Arvancloud Video Platform’s AI services offer a convenient way to convert video audio into text. This feature enables you to generate subtitles for your videos or translate the video text into another language.

To access this feature, navigate to the “Video Transcript” page from the “Video Platform” menu, under the “AI” section.

Begin the process by clicking the “Create New Job” button. At this point, you have the option to select videos that you have already uploaded to your channels or upload a new video using a link.

After selecting the video, choose the desired service type from the options available, which include “Translation” and “Transcription.”

Translation

With the “Translation” option, the subtitle file for your video, from Persian, will be generated in English. To store the file, simply select an Object Storage Bucket located in the Shahriar region.
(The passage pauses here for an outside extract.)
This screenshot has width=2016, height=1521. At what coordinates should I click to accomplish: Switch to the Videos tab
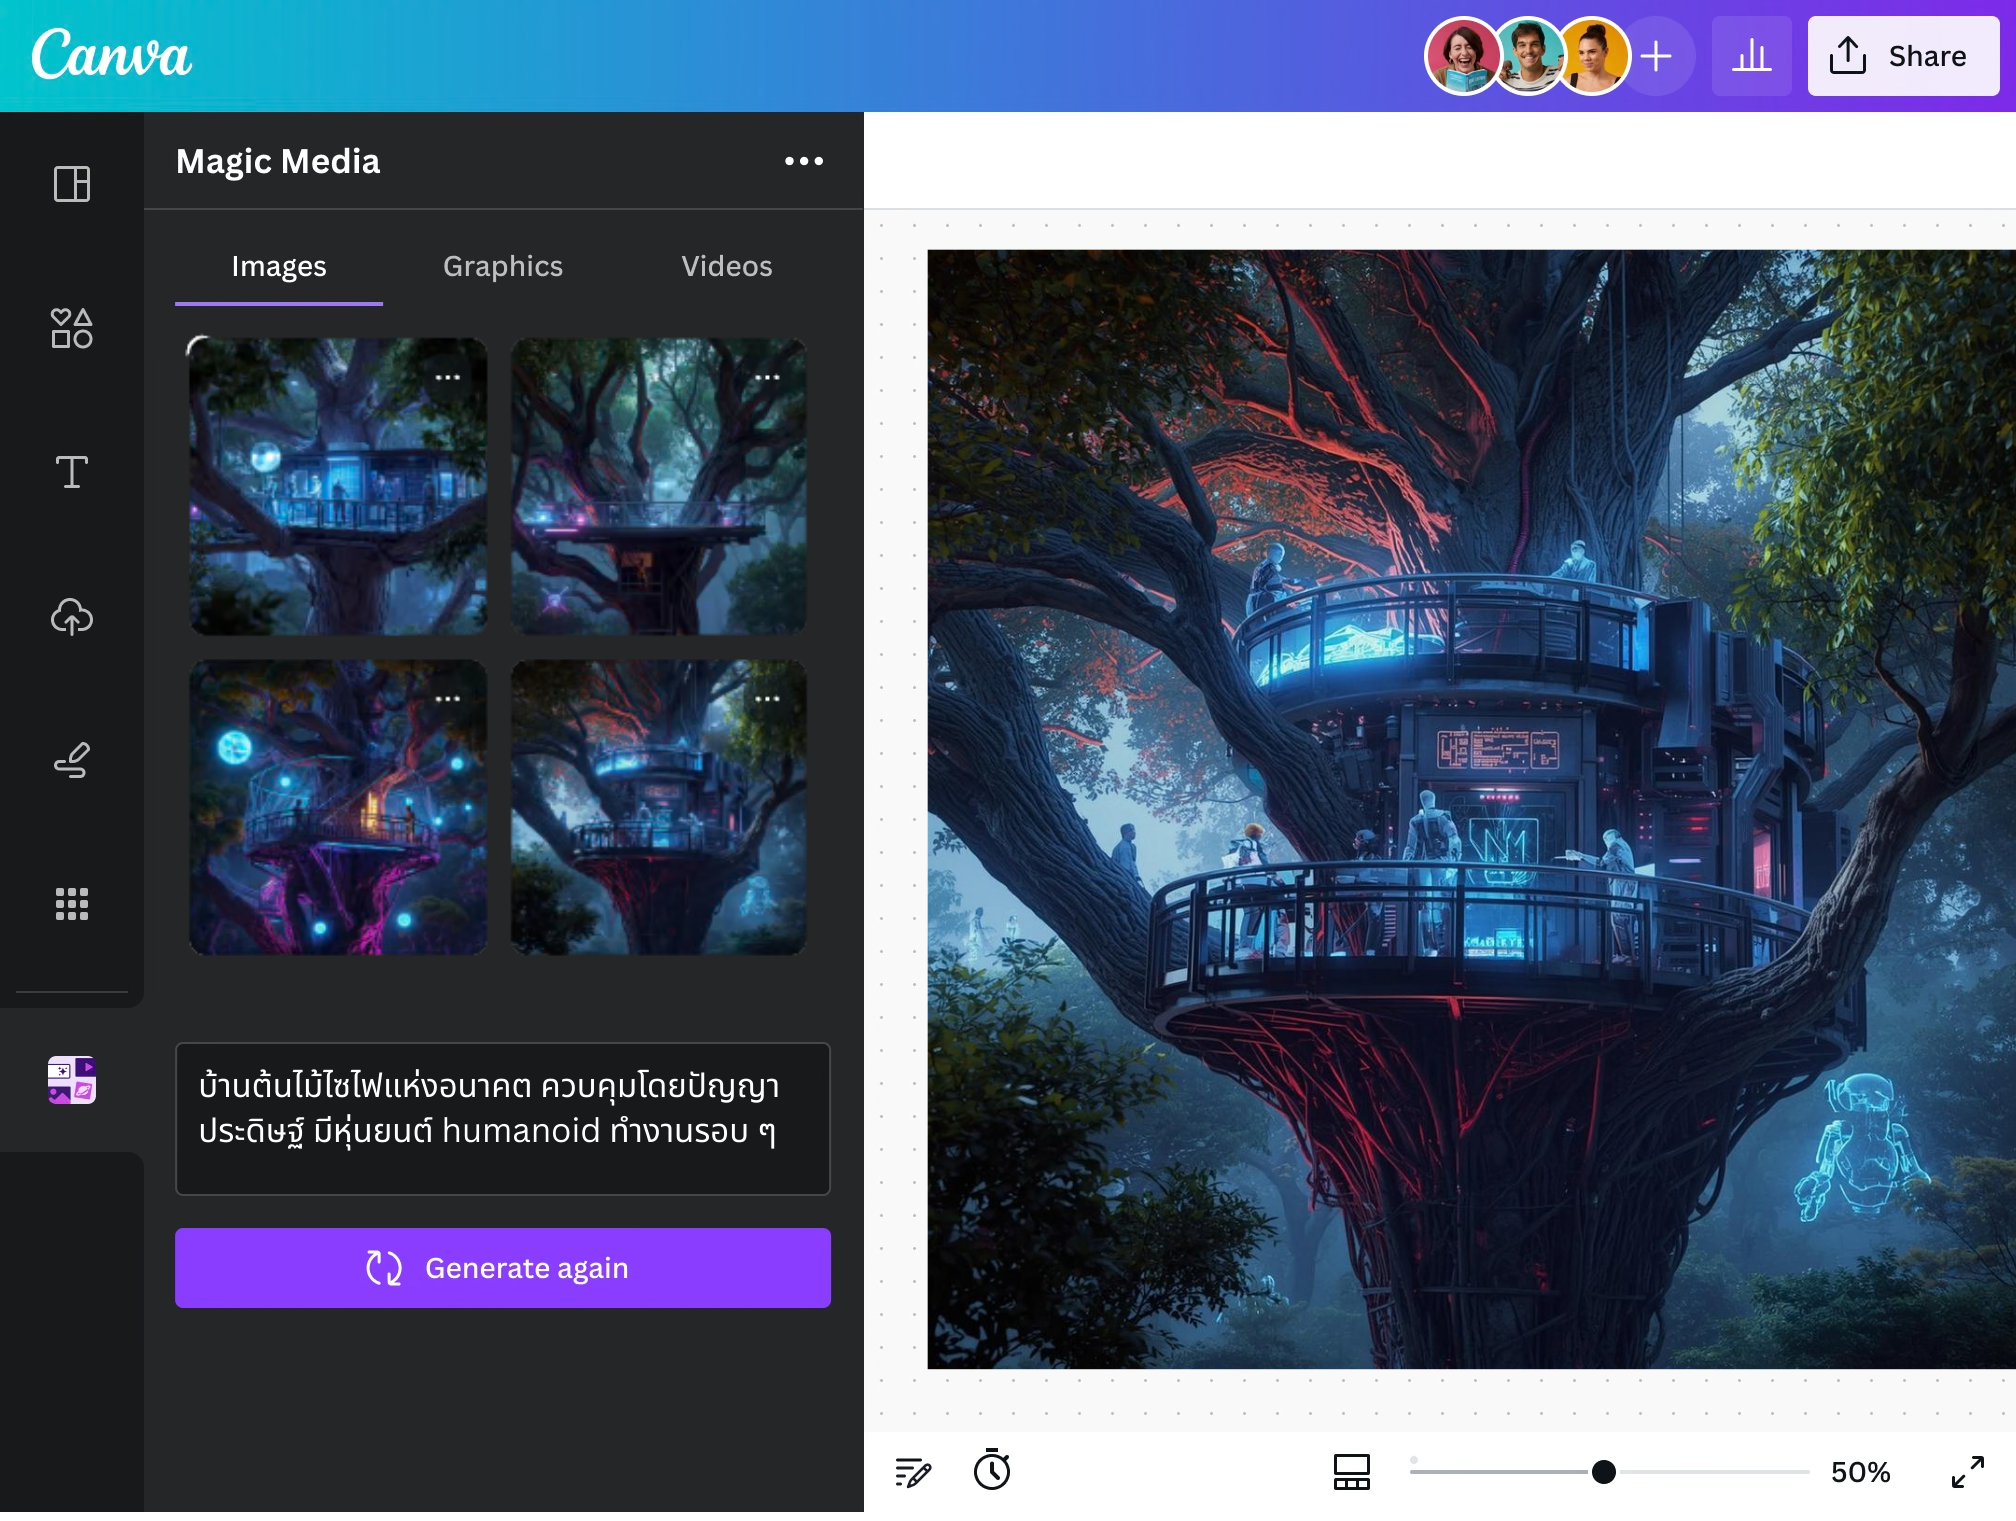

For guidance on creating a bucket in Arvancloud, refer to the provided guide on creating buckets in object storage.
Transcription

If you intend to convert your video’s speech into text, this option is the suitable choice. Currently, Persian and English are the only supported input file languages.

By selecting the input file language and specifying the output folder, you can initiate the video processing.

Please note that the accuracy of the generated text may be lower in files containing significant non-speech audio, such as music, background noise, or prolonged silences, compared to videos with clear, distinct speech.

Finally, click the “Start Upload” button to initiate the processing. The processing time will depend on the length of the video. You can monitor the processing status of the files on the “Video Transcript” page.

Upon successful completion of the processing, your desired output will be available in the selected Object Storage Bucket.

Additionally, you can utilize this generated text to subtitle the same video on the Arvancloud video platform.